Updating state eligibility systems to track work hours will pose significant new costs to states. While West Virginia officials have thus far declined to provide an estimate of how much it might cost to update the state’s Medicaid technology to track compliance with work requirements, officials in other states are beginning to name the costs. In North Carolina, officials estimate the increased redeterminations alone will require more state staff and cost the state around $30 million annually. 

Additionally, they note a significant increase in vendor costs, including for the income verification services they use via Equifax’s “the Work Number”, a database West Virginia relies on that provides instant verification of Medicaid applicants’ wages and work hours. U.S. Senators recently accused Equifax of price gouging, or dramatically increasing their prices, in advance of the new work reporting requirements. Some states pay between $7- $20 per ping, each time they check an individual’s wages. With Congress requiring states to double their redeterminations, the cost of West Virginia’s contract with Equifax will also likely double even before accounting for contract cost increases.
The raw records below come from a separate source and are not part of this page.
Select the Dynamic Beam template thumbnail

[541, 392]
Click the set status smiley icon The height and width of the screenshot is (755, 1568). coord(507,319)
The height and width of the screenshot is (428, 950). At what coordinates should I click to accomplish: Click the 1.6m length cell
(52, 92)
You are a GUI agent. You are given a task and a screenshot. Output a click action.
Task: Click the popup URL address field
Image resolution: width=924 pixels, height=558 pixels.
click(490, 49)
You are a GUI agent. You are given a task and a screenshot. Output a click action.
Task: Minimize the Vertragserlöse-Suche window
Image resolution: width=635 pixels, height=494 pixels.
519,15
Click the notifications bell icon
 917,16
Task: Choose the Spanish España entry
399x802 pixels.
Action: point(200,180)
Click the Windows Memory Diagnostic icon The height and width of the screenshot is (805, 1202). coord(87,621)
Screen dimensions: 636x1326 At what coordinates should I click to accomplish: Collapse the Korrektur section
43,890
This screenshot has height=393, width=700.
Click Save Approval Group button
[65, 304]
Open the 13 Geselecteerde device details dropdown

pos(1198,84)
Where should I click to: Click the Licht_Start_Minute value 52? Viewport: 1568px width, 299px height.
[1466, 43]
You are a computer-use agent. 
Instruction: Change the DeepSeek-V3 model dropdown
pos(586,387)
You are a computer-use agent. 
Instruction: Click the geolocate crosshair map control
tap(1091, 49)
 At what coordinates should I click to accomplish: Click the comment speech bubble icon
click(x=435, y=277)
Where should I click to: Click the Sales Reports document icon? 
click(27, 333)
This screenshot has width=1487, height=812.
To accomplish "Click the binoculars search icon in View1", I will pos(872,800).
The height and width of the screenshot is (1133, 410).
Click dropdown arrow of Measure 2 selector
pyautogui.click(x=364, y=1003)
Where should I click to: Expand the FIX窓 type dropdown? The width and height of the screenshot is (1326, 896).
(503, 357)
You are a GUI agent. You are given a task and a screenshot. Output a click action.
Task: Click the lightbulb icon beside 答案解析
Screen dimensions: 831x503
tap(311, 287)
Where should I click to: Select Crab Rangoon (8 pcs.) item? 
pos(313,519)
Other states scrambling to implement work reporting requirements into their Medicaid systems are beginning to share cost estimates. A New York official estimated a $500 million price tag to implement and administer the new requirements. A GAO analysis found state cost estimates ranging from $10 million to over $270 million to implement and administer work reporting requirements. Congress did allocate funding for implementation but it was just $200 million, surely falling far short of the cost estimates emerging across states, meaning states will be on the hook for a significant chunk of the cost.

Building complex new systems to implement work reporting requirements is highly costly for states but very lucrative for private firms that contract to provide the technology. Since Georgia implemented Medicaid work requirements in 2020, they have spent twice as much contracting with Deloitte to build and administer their eligibility system as they have on health care for Georgians.

Lawmakers Must Reckon With These Coming Changes Now

Combined, the provisions of HR 1 will blow a hole in West Virginia’s general revenue budget to the tune of hundreds of millions of dollars annually once fully implemented. On top of this, West Virginia lawmakers have already been presented with a budget from the Morrisey Administration that proposes using dwindling one-time surplus dollars to fund ongoing Medicaid costs. If lawmakers do not prioritize filling these holes with state budget dollars, the magnitude of Medicaid cuts we will face will have huge repercussions for West Virginians and our broader economy. State lawmakers have a responsibility to begin to grapple now with upcoming budget needs, particularly as the Morrisey Administration tries to strong arm them into more tax cuts that mostly benefit the state’s wealthiest households.